> _YOUR TASK_
Convert every line of the items below into a JSON array of strings, one string per line, with blank lines skipped. Leave the pictures out of the output.

•••••

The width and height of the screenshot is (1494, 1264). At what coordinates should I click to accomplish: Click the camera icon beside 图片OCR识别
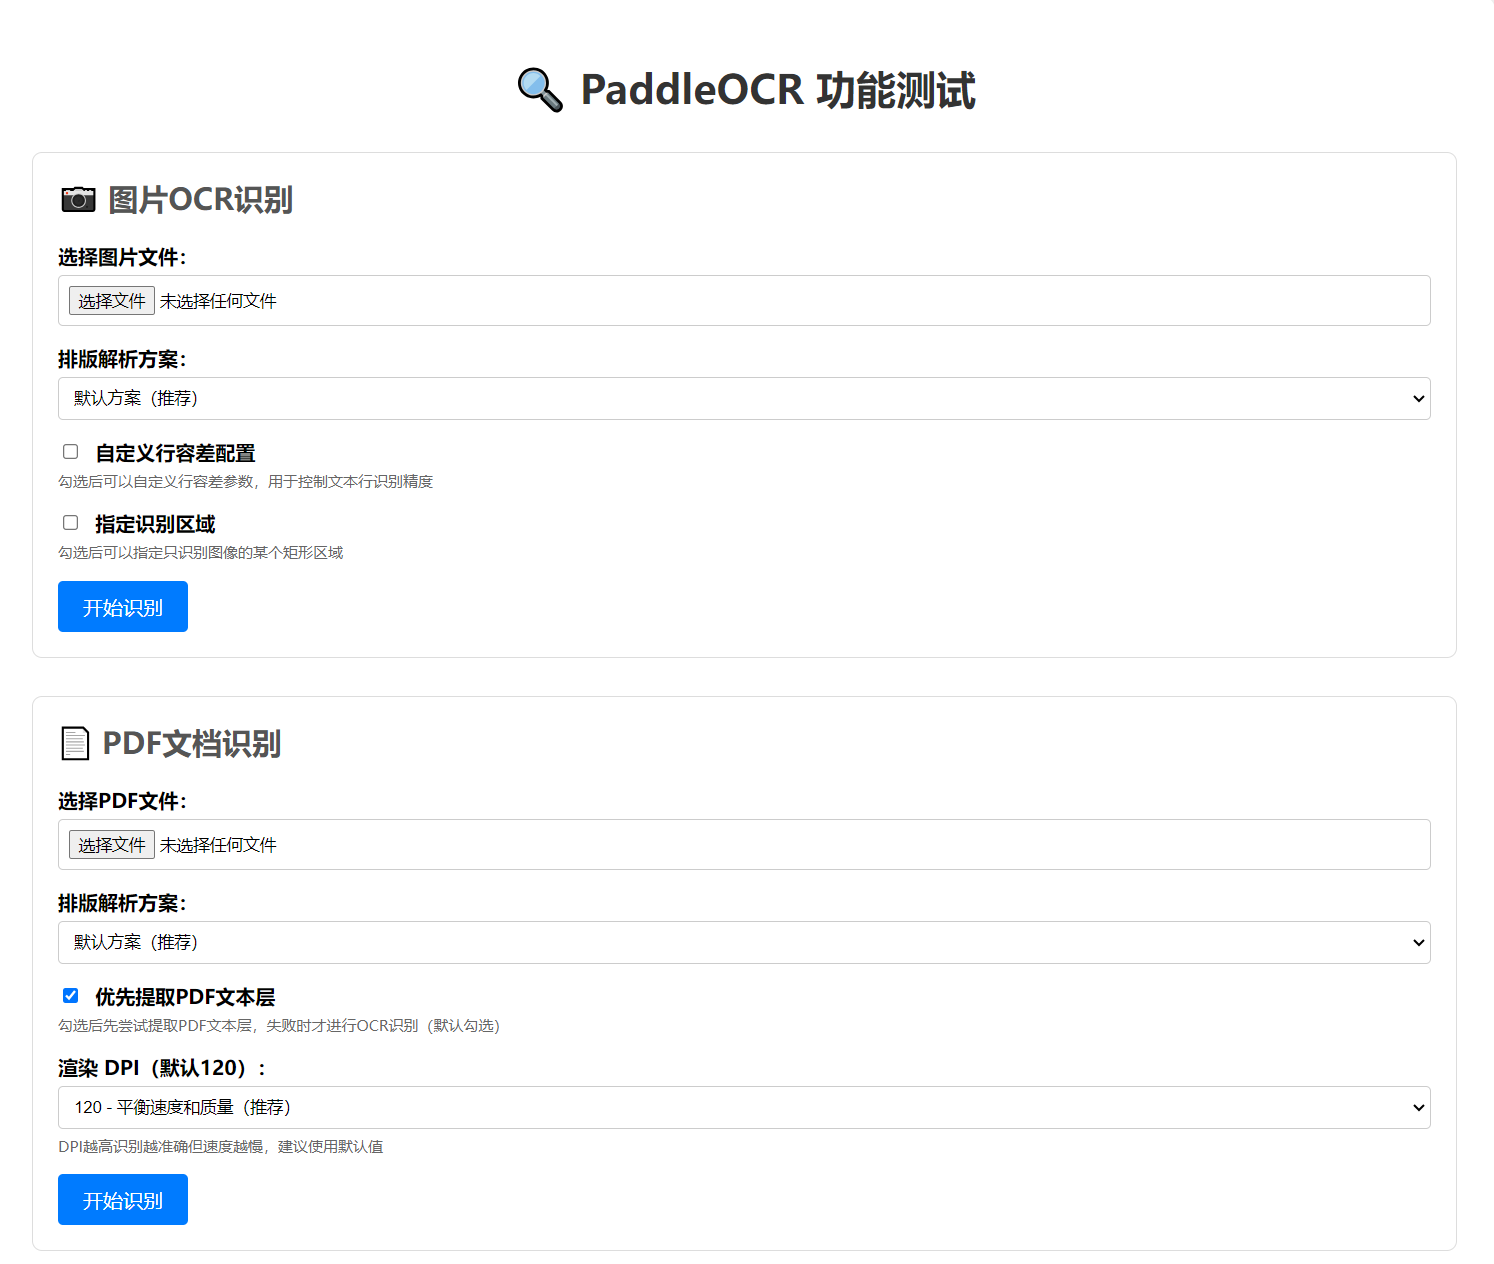pos(78,200)

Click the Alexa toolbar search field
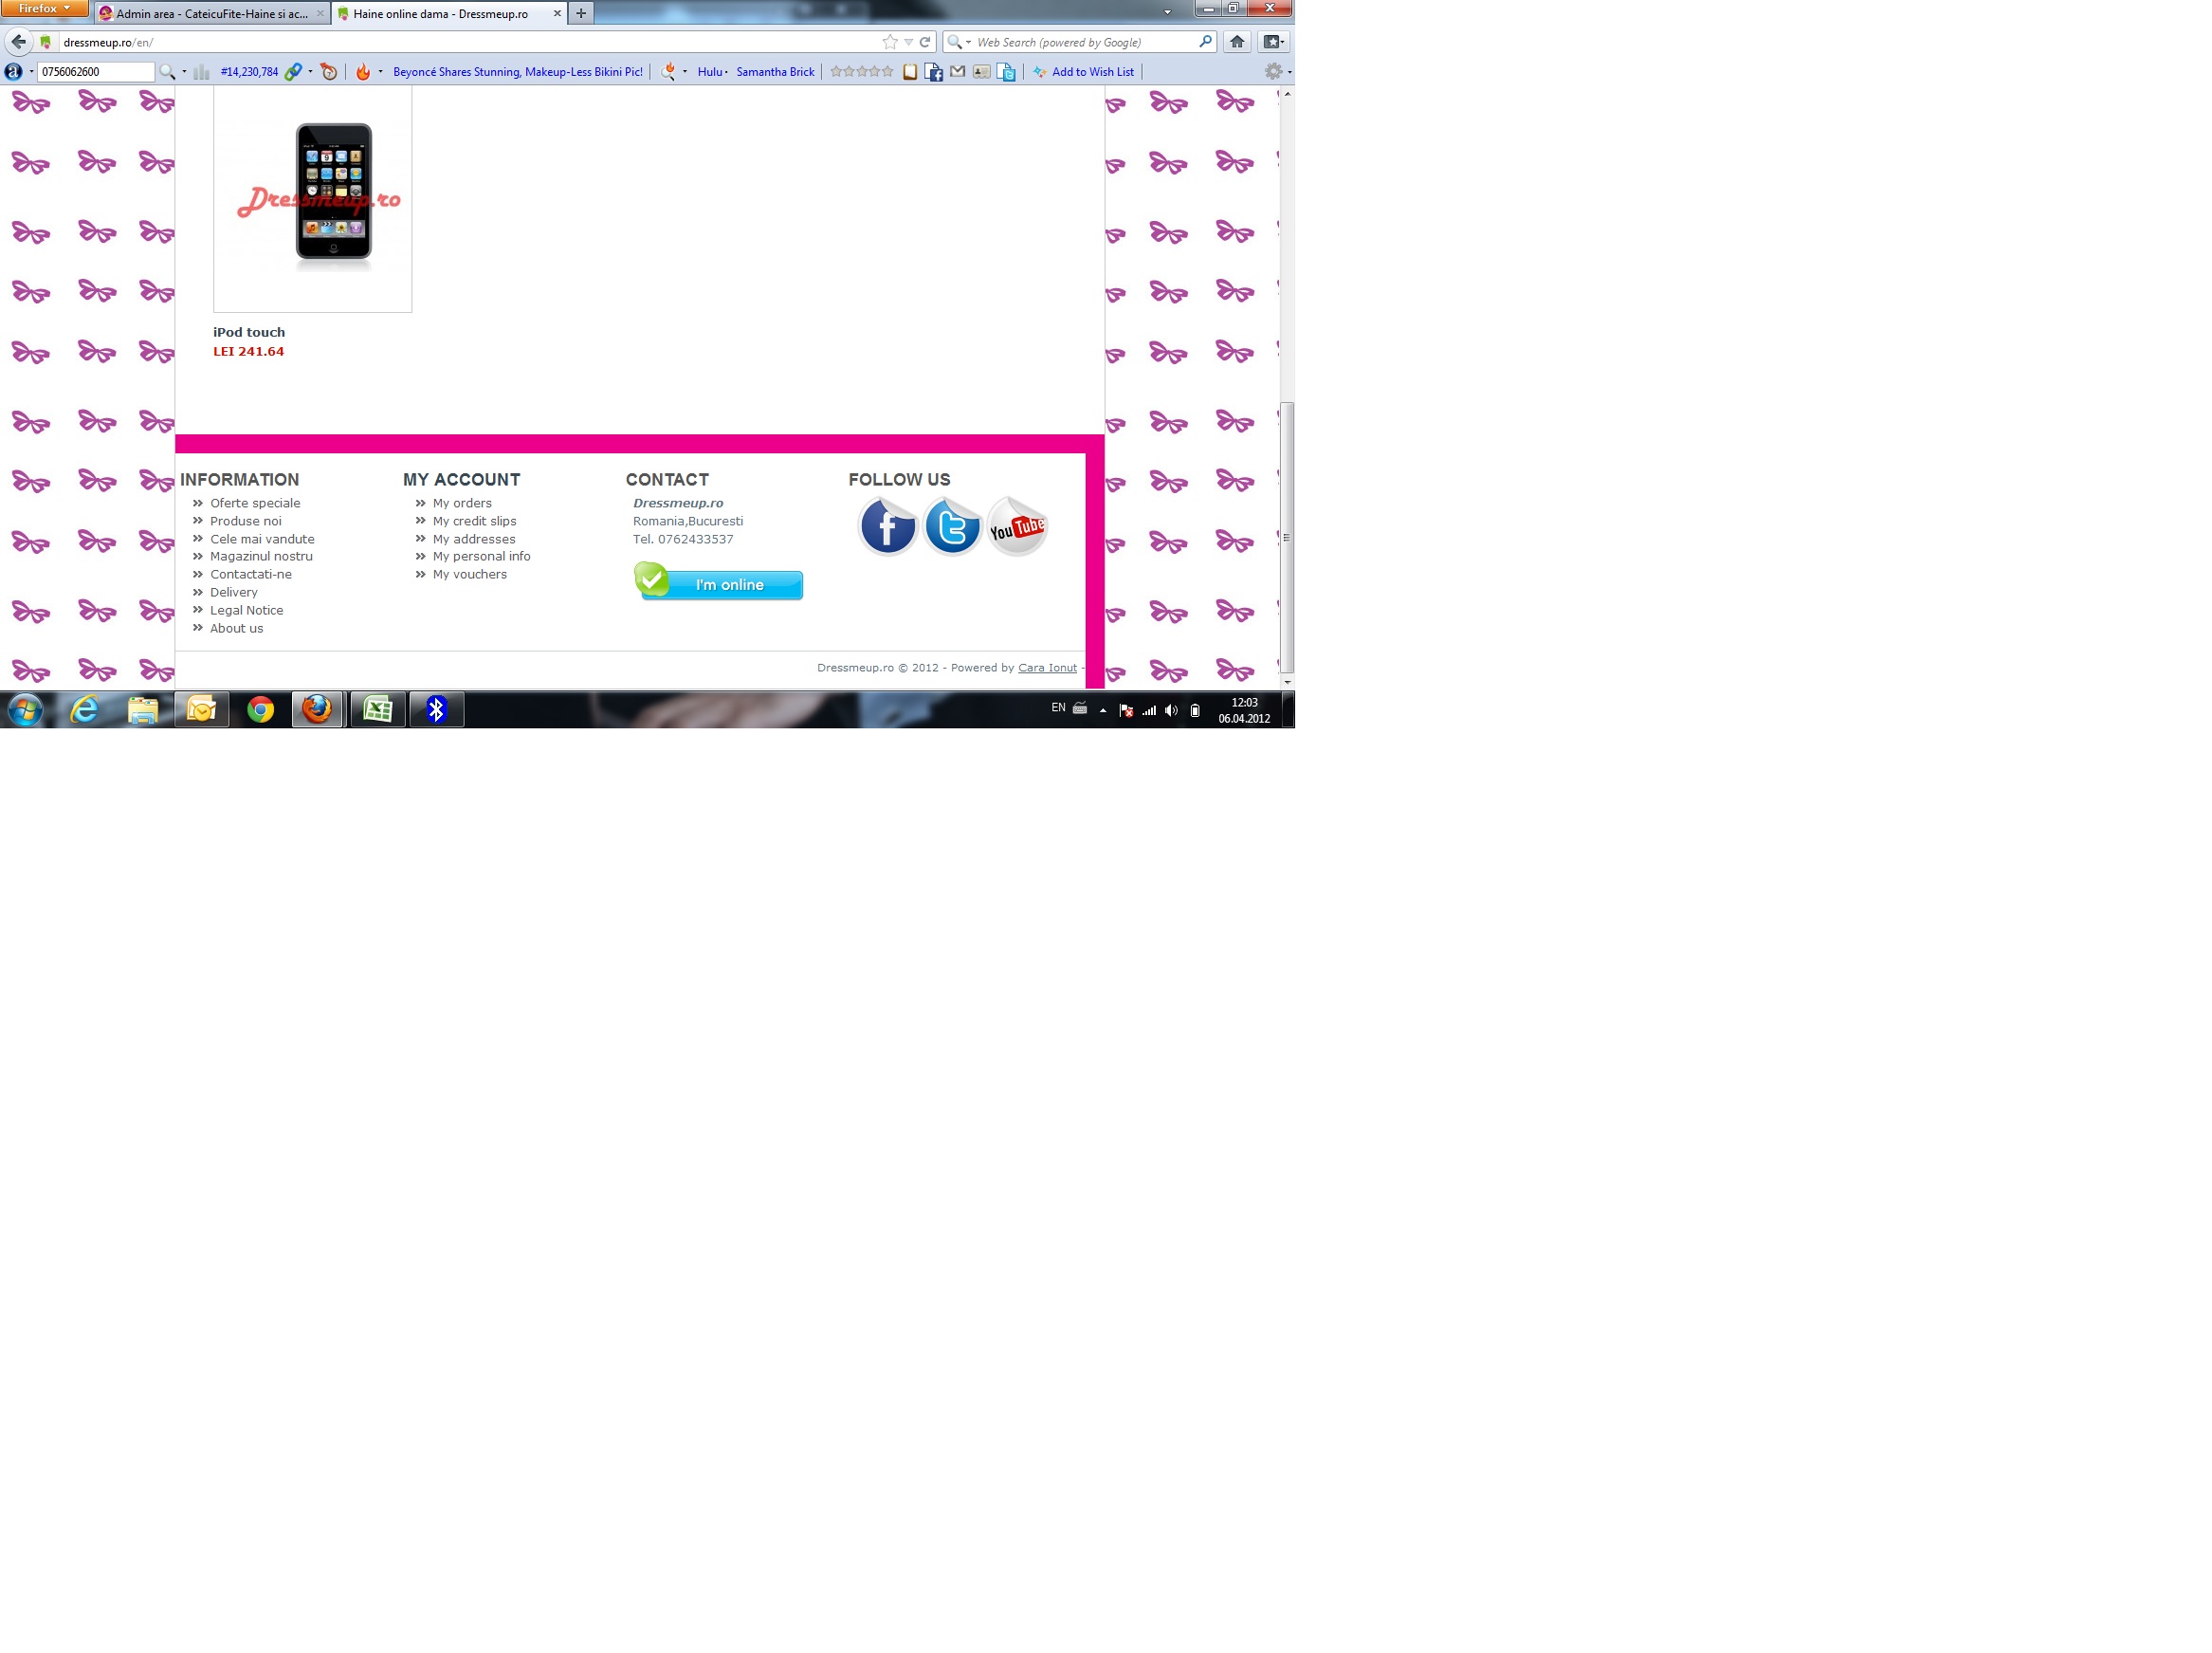95,72
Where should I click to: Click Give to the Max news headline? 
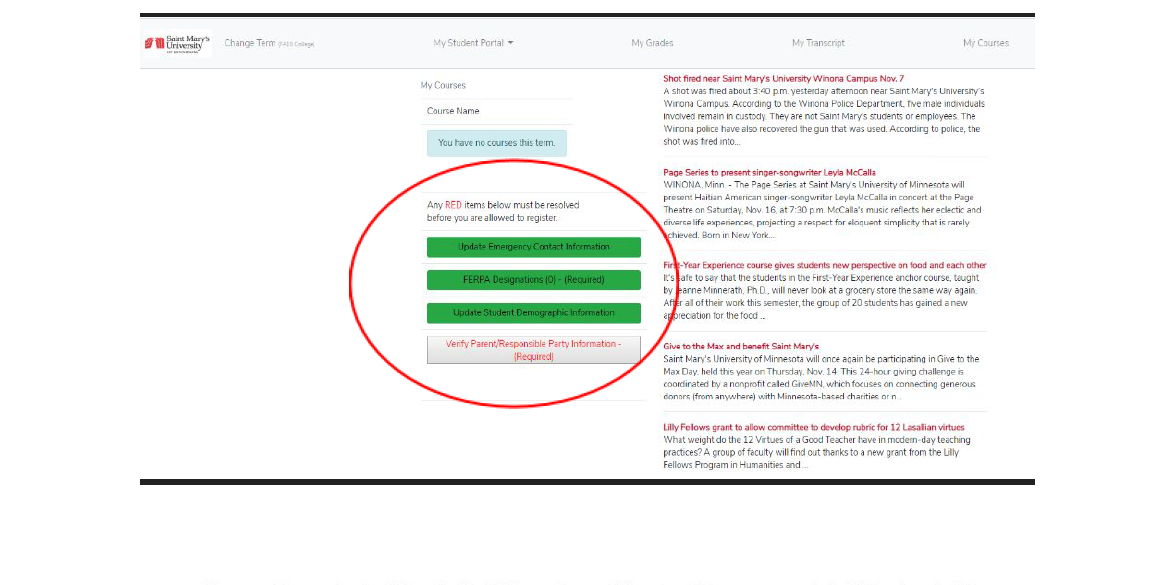point(741,346)
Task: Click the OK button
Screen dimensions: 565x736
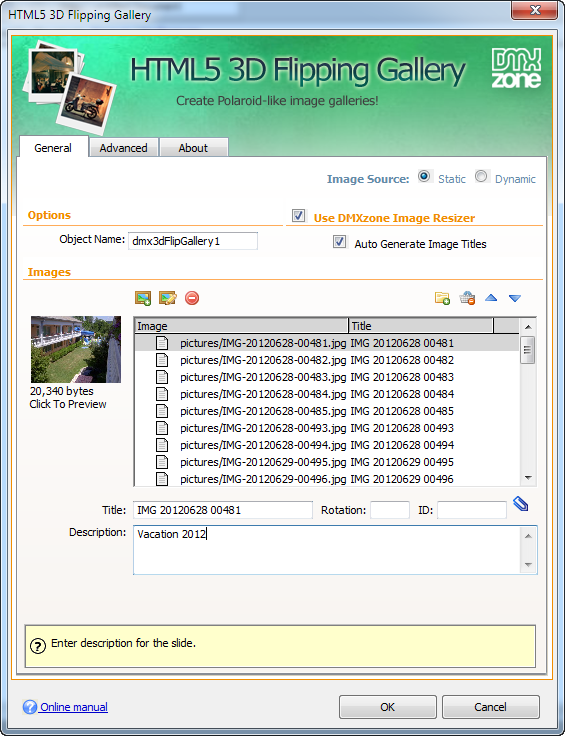Action: (x=388, y=707)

•••••

> _TASK OUTPUT_
[
  "The width and height of the screenshot is (1494, 1264). At what coordinates should I click to accomplish: Click the camera icon beside 图片OCR识别",
  "pos(78,200)",
  "Click the Alexa toolbar search field",
  "95,72",
  "Where should I click to: Click Give to the Max news headline? ",
  "point(741,346)",
  "Task: Click the OK button",
  "Screen dimensions: 565x736",
  "Action: (x=388, y=707)"
]